As sure as spring it arriving on the prairies, here is the new version of Dr. Clayton R. Wright’s list of Educational Technology & Education Conferences.  It’s the best and most comprehensive collection I know of, and it is the generous gift from a fine friend and colleague–for the 35th time!  Use responsibly… Dr. Wright is very careful about the construction of this list, but of course, you need to keep a watchful eye.

From Clayton:


Attached is the 35th version of the educational technology and education conference list. Since the previous list was published, 89 events were added to June 2016. This version of the list contains basic information regarding 1, 511 confirmed professional development opportunities. Additional events are noted, but dates and/or locations could not be confirmed.

If you re-distribute all or part of this list, please ensure that the contact information (Clayton R. Wright, crwr77[@]gmail.com) is provided as that is how I receive updates. If you do not want to receive future lists, please send me an e-mail. If you can supply the missing information for some of the events on the list, let me know.

Do exercise your own due diligence regarding unfamiliar conferences that you may want to attend or submit a paper to. Thus, CHECK the specific conference website not only for basic information (dates and locations may change as well as the URL), but to assure yourself that the conference is legitimate.

You may recall that I wrote a rationale for the list and provided some conference tips to conference organizers in an article I wrote for the Association for Learning Technology, UK. Since I wrote that article, I have visited thousands of conference websites and can assure you that these three simple suggestions from the article are still valid:

Help viewers of your conference website by placing the title, date, and location of the event in a prominent place on the first web page of your conference site. Throughout the world, different standards are used to represent dates. For example, does 06/07/16 represent June 7, 2016 or July 6, 2016, or does 06/07/11 represent November 7, 2006 or perhaps June 7, 2011? Avoid confusion by spelling out the month and indicating the year in four digits. Remember, if this information is provided in a graphical form or is an overlay to a photograph, this essential information also needs to be placed in the text below the graphic or photo so that text-to-voice readers and on-line translators can interpret the data. Perhaps for stylistic reasons, numbers are used to represent dates, months, and years, but it can be confusing to the viewer. Listing only the month and day without listing the year is also confusing as a viewer never knows whether he or she is looking at the most recent web page – once an event has passed, not all web-pages disappear into the virtual ether.

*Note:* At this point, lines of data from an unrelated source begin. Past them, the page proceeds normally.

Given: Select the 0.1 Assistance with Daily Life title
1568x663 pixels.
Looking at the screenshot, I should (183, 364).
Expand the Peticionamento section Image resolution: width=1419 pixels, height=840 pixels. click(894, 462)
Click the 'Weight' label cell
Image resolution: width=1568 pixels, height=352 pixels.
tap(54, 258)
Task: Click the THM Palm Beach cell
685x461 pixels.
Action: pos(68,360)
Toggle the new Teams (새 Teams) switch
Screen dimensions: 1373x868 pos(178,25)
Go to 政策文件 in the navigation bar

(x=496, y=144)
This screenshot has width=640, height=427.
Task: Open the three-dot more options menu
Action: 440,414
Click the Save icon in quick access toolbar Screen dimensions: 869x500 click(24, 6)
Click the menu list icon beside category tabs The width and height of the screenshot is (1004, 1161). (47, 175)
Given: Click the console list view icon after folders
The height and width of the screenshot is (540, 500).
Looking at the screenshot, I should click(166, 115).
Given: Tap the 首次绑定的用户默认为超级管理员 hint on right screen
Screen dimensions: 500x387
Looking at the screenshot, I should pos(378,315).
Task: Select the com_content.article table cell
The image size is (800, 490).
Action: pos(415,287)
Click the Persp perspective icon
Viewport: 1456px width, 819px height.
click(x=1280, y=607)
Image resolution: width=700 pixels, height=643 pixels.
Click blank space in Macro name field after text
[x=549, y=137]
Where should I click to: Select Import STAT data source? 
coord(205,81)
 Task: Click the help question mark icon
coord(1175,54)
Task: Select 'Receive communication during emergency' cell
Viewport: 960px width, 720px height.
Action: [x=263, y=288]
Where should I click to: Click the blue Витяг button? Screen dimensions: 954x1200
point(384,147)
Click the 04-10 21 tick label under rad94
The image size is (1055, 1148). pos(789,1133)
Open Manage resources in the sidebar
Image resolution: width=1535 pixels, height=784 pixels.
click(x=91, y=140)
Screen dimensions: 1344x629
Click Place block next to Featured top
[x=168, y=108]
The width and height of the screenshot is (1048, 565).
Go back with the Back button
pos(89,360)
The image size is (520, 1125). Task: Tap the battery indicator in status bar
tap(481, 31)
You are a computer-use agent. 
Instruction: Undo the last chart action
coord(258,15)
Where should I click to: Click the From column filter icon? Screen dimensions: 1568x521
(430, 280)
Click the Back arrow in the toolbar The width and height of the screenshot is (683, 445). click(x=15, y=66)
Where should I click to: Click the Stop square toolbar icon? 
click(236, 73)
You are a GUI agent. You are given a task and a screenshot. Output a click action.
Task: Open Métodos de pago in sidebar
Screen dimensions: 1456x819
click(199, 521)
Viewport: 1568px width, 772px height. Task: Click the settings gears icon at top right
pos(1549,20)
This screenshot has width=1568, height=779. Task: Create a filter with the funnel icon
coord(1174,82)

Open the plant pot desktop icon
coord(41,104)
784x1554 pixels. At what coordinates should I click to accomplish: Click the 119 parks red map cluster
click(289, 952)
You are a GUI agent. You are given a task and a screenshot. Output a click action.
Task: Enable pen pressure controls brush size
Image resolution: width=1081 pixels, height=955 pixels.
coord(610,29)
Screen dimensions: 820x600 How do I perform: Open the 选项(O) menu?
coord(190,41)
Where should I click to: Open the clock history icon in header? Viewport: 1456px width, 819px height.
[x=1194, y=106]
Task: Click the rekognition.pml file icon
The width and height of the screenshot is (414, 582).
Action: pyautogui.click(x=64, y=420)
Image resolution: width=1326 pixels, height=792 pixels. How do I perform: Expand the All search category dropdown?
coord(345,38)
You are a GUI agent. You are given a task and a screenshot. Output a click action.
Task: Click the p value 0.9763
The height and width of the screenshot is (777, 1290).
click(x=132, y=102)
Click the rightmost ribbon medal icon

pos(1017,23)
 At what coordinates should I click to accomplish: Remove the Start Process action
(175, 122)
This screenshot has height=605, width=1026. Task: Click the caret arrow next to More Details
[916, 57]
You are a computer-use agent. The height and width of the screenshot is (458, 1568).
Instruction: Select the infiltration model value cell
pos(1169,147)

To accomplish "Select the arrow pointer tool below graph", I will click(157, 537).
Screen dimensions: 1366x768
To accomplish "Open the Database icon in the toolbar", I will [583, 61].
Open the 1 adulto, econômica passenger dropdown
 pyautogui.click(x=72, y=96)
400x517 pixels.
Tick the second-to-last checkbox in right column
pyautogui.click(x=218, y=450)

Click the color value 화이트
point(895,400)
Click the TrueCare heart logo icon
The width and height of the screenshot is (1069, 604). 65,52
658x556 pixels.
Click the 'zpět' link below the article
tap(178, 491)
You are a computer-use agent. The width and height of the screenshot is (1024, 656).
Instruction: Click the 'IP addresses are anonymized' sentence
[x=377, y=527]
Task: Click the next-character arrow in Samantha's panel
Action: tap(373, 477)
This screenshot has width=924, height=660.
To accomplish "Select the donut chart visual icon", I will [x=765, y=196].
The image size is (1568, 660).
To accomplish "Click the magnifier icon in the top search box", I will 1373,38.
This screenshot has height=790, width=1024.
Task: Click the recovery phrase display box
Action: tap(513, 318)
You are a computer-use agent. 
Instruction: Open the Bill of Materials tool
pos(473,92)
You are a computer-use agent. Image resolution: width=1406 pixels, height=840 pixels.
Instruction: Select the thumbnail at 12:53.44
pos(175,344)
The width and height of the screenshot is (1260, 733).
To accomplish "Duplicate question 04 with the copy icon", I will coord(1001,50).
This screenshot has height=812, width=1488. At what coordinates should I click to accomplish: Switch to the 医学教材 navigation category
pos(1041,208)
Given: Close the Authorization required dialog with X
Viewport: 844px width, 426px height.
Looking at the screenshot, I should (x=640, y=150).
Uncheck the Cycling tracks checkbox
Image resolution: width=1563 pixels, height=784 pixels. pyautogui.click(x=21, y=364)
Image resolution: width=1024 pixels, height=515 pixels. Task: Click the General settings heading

Provide an explanation of all abbreviations used, including the name of your organization or association. People want to know who is organizing or sponsoring the conference so that they can decide whether the conference is aimed at them. Conference organizers often make the assumption that everyone knows the meaning of the acronym for their organization or conference. But if you are not a member of the organization or didn’t attend the previous event, what does the acronym mean? Not all organizations provide an explanation of their acronym – not even on their home page in tiny print at the bottom of the page! And, these organizations or conference organizers are less likely to make it easy for you to contact them by e-mail. I wonder how many potential conference attendees don’t make an effort to learn more about a conference because the organizers don’t provide enough information upfront and/or a way to contact them for additional information.

Link last year’s conference site to the new one. When an event is hosted by a different institution or organization each year, it is understandable that the new hosts would want to place the conference website on their institutional servers. But, there needs to be a link from the old site (URL) to the new site – how else will people who attended the previous year’s event find information about the future event?

Do share the list with your colleagues as they may find an event that aligns with their interests and professional growth. Please include 2017 events as your colleagues may be looking for a professional development event that is not held in 2016 as it is a biennial event.